To more effectively discourage unlawful employer conduct, the PRO Act empowers the National Labor Relations Board (NLRB) to go beyond its equitable remedies for unlawful retaliatory terminations—reinstatement, backpay and notice posting—and impose monetary penalties for violations. Such penalties may extend beyond the company and onto corporate directors and officers who participate in those violations or who, having knowledge of them, fail to take preventive action. Furthermore, the bill requires the NLRB to seek injunctions to reinstate workers while their case is pending—a crucial step in preventing an unlawful termination from inflicting irreparable economic harm on a worker, or having a permanent chilling effect on an organizing campaign by firing the strongest leaders. It also streamlines the NLRB’s enforcement process by permitting it to enforce its rulings, rather than wait on Circuit Court enforcement. Nonetheless, as these and already existing protections may be insufficient to deter hostile employers from unlawful, coercive, and retaliatory acts against workers, the bill further protects workers’ rights to freely choose a bargaining representative by allowing the NLRB to issue bargaining orders against employers who unlawfully interfere in an election instead of currently having to get Court approval of very rare Gissel bargaining orders under 10(j) or rerun the election.

The bill also addresses what happens after an election. It requires mediation and arbitration to settle disputes in first contract negotiations, thus preventing uncooperative employers from dragging out the bargaining process when union support may be most fragile. The bill overrides so-called “right-to-work” laws and allows unions and employers to enter into collective bargaining agreements that include collecting fair-share fees to cover the costs of collective bargaining and contract administration for workers who otherwise reap the benefits of unionization but do not contribute to them. The bill further allows workers to strike in support of and in solidarity with workers at other companies—also known as secondary activity—and to participate in economic strikes without the risk of being permanently replaced.
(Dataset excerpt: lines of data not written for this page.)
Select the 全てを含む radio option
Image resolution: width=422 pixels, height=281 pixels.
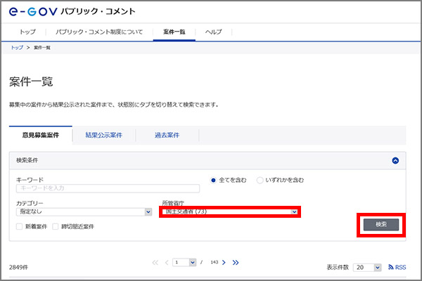point(215,180)
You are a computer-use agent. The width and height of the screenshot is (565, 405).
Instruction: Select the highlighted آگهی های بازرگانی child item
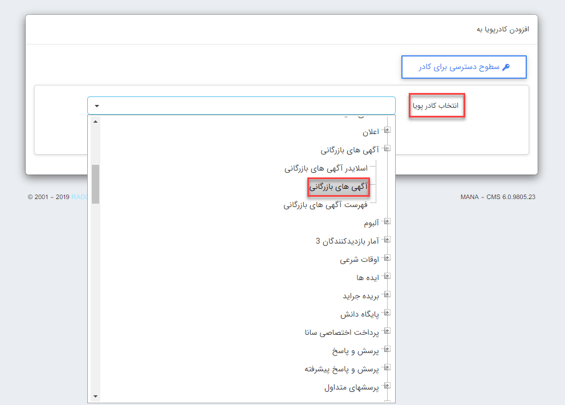point(339,187)
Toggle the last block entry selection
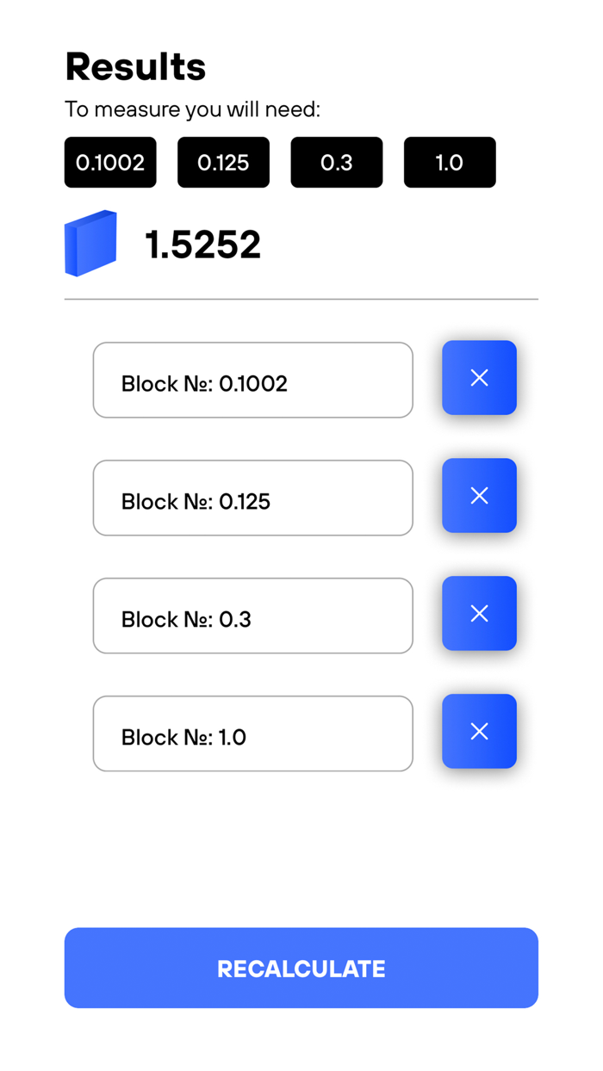Viewport: 603px width, 1071px height. 252,734
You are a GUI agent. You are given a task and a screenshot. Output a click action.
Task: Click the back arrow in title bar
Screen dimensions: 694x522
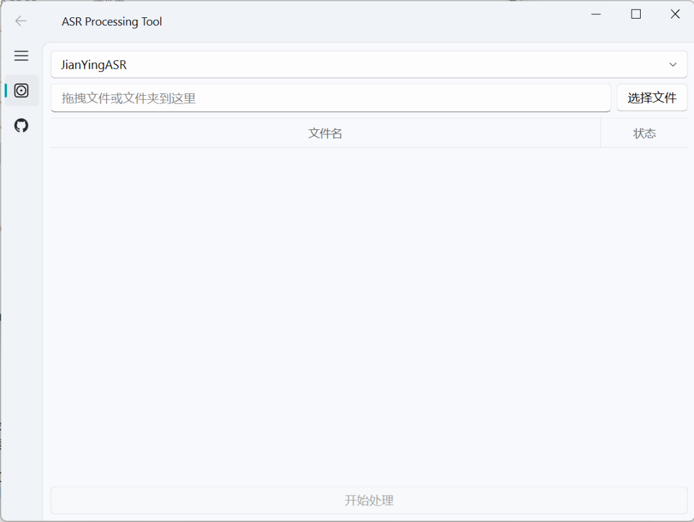pos(20,21)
The PRO Act would protect workers in a broader context as well. The bill makes it unlawful under the National Labor Relations Act to misclassify workers as independent contractors when they are employees; misclassification subjects workers to less favorable terms and conditions of employment, and misleads workers into thinking their rights to organize and seek better terms and conditions are not protected. The bill codifies a joint-employer standard with less leeway for employers, who under a recent NLRB rule can deploy these joint management schemes to retain influence over terms and conditions of employment while evading bargaining obligations and liability for violations.

Undoubtedly the PRO Act will face stiff opposition from employers who fear unionization or the consequences of unlawful anti-worker behavior. However, to unions and their workers, it signifies perhaps the boldest effort to protect the right to organize and advocate for better working conditions since the origin of the National Labor Relations Act.  

José A. Masini Torres

Assistant General Counsel

José A. Masini Torres is Assistant General Counsel at the International Union of Operating Engineers and a former NLRB field attorney who primarily practices traditional labor law. José is a member of ABA Committee on Practice and Procedure Under the NLRA and presented at the Committee’s 2020 Midwinter Meeting. He has served as a Chapter Editor for the 7th Edition of Employment Discrimination Law and the 2020 Edition of How to Take a Case Before the NLRB, and is a contributing editor for The Developing Labor Law. Views presented herein are strictly his own.